Awake tracheal intubation in a suspected COVID‐19 patient with critical airway obstruction

I Ahmad 1,, S Wade 1, A Langdon 1, H Chamarette 1, M Walsh 2, P Surda 2
PMCID: PMC7197305  PMID: 32373789

Summary

We report the airway management of a patient with suspected COVID‐19 with impending airway obstruction requiring urgent surgical tracheostomy. To our knowledge, this is the first reported case of an awake tracheal intubation in a suspected COVID‐19–positive patient. Various modifications were put in place during the awake tracheal intubation and surgical tracheostomy procedures to minimise aerosol generation from the patient, such as avoiding high‐flow nasal oxygen, establishing conscious sedation with remifentanil before commencing airway topicalisation and avoiding transtracheal local anaesthetic infiltration. A multidisciplinary team discussion before performing the case highlighted aspects of both the airway management and the surgical procedure where particular care and modifications are required. There is a lack of national and international guidance for awake tracheal intubation and tracheostomy in COVID‐19 cases. This report nevertheless addresses the key procedural modifications required.

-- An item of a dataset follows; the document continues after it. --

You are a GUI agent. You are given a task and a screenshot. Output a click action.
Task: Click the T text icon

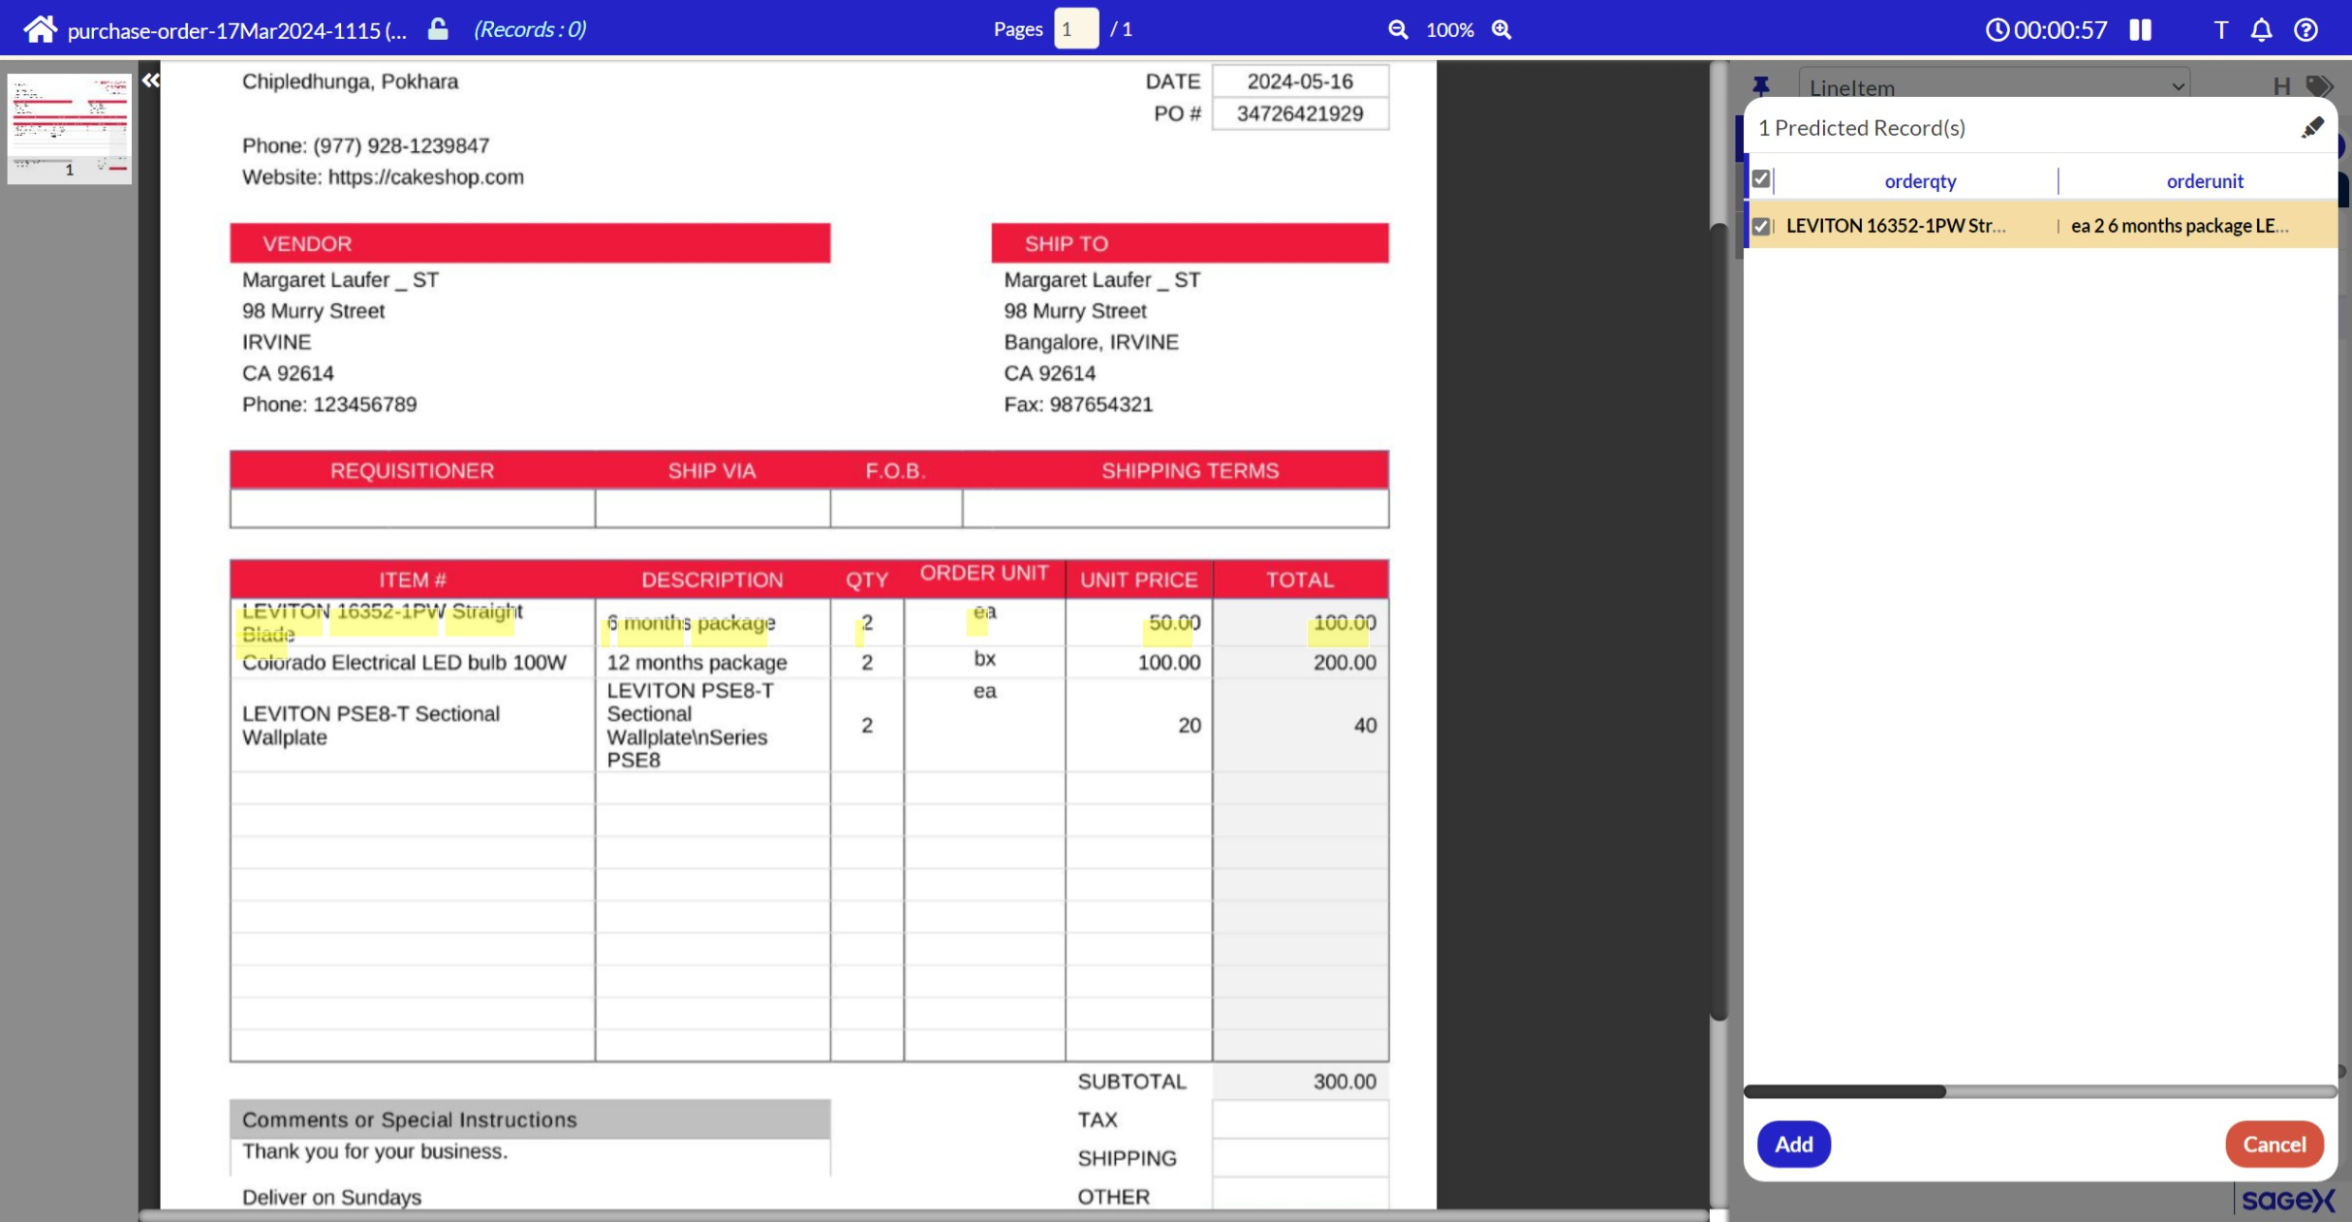[2220, 29]
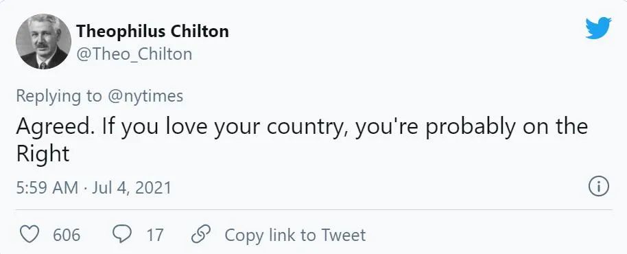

Keywords: aerosolisation, airway obstruction, awake tracheal intubation, COVID‐19

Introduction

In the presence of predictors of difficult airway management, awake tracheal intubation (ATI) should be considered 1. The incidence of failed airway management and a ‘cannot intubate cannot oxygenate’ scenario is higher in this patient group when managed asleep as compared with awake 2. Patients with confirmed or suspected coronavirus disease‐2019 (COVID‐19) who require tracheal intubation are a unique challenge, as the tracheal intubation process is a potentially infectious aerosol‐generating procedure and this may put the intubating team at risk 3. To mitigate against this risk, modification of the tracheal intubation process and donning of personal protective equipment (PPE) is imperative. However, this can make tracheal intubation time consuming and potentially more difficult, especially in the presence of anticipated difficulty.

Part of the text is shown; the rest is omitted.